When you count the dead, you get information that you didn't expect.
The first COMSA study looked at the households of 343,000 people. Dr. Ansumana refused to believe the discoveries until they had been checked and rechecked, a number of different ways.
The dean of the college of community health at Njala University said that he got convinced with facts and evidence.
Malaria was the first big surprise. It was found to be the biggest killer of adults in the country. In medical school, Dr. Ansumana was taught that people who survived childhood had immunity that prevented them from taking their own lives.
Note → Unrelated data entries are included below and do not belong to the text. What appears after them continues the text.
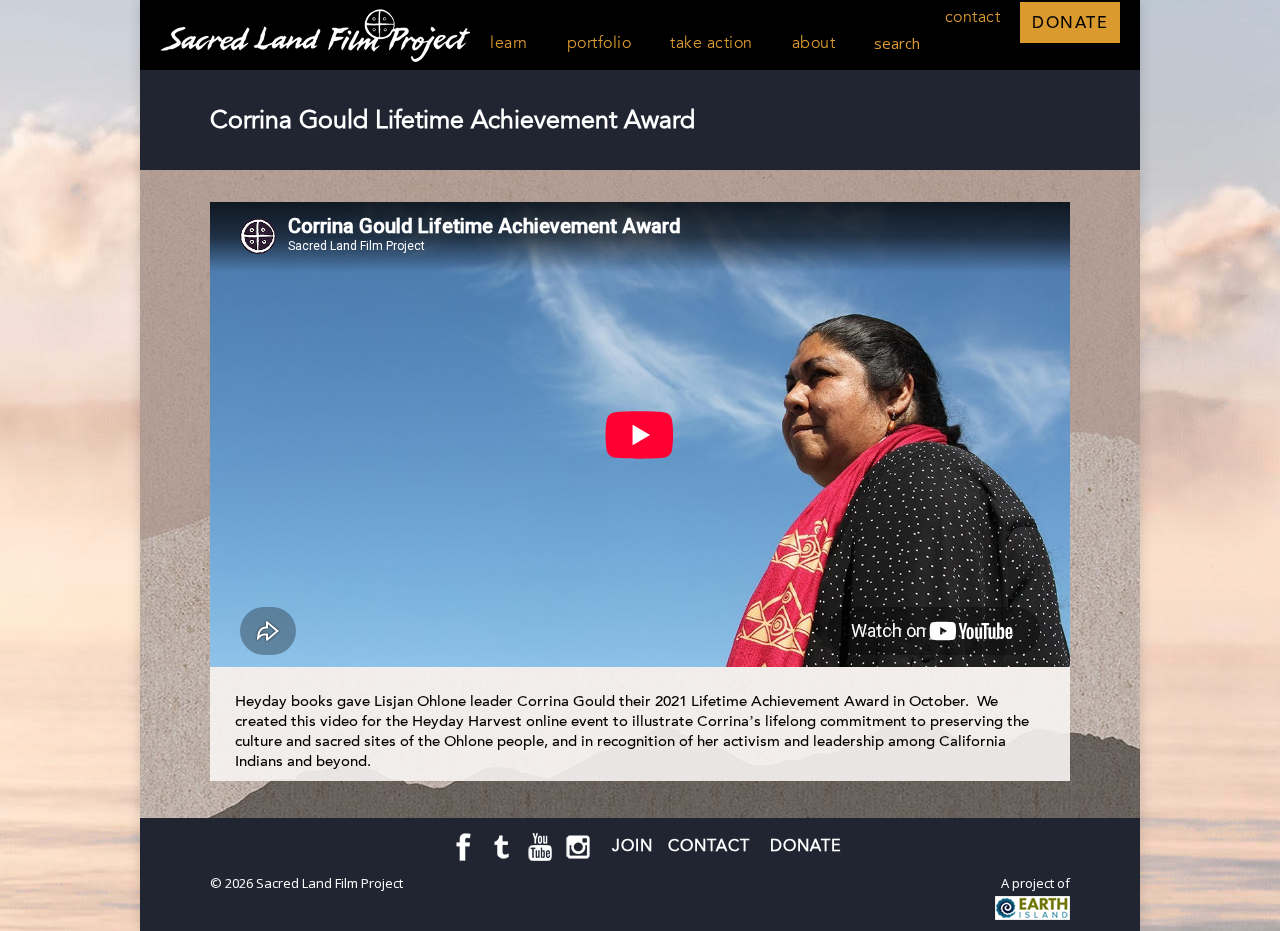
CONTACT (711, 845)
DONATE (1070, 22)
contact (973, 16)
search (897, 43)
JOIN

He said that most of the health care workers in Sierra Leone believed it. The data showed that there was a U-shaped curve with high numbers of young children and low numbers of young adults, but then the numbers rose again in people over 45.
Maternal mortality was the second shock. 510 of every 100,000 women die in childbirth, which is a staggeringly high rate, but still only half of what the United Nations bodies reported for Sierra Leone. Dr. Ansumana said that the finding was a relief for the government because it showed that resources were being poured into making childbirth safer for women and babies.
The second round of the national survey is looking at the health impact of Covid-19.
One of the countries trying to figure out how to make certain that more deaths are counted is Sierra Leone, which is working on reforms to its civic registration.
Many of the fixes are simple and don't cost much, according to the leader of a program that aims to boost health data collection in low and middle-income countries.
It starts with changing the death certificate to collect usable information on who died and why, and training doctors to be aware of why a specific cause of death is important.
She said that the data may be collected by a national interior ministry and not shared with a health ministry. It doesn't make sense for data to be moldering in ledgers. It should be easy for people to register a death.
A routine collection of verbal autopsies for all who die outside of a health system is another step. This involves training people at the community level to try to collect information on every death in order to try to provide basic primary care in low-income countries.
Ms. Ellis said that the other steps cost very little. When Data for Health joined up with the government there in 2015, the number of deaths that included a recorded cause rose to 34 percent. The cause-of-death reporting system that was introduced in Peru made death information available in real time, and it reported some of the highest Covid death rates in Latin America.
Information captured by new death registration systems has quickly been translated into health policies. When it was discovered that road accidents were the top cause of death in the country, the government quickly introduced safety protections in the worst-affected areas. In India, the number of people dying of snakebite exceeded the W.H.O.'s estimate for the entire world, and antivenom was made available to more primary care centers in heavily affected areas.
Many countries are eager to transform what they learn from death statistics into policy, but others are hesitant. He said that some people view higher Covid death counts as an indictment of their responses to the epidemic.
He said that the W.H.O. encourages countries to treat vital statistics data the same way they treat other forms of infrastructure.
This is part of managing a modern country.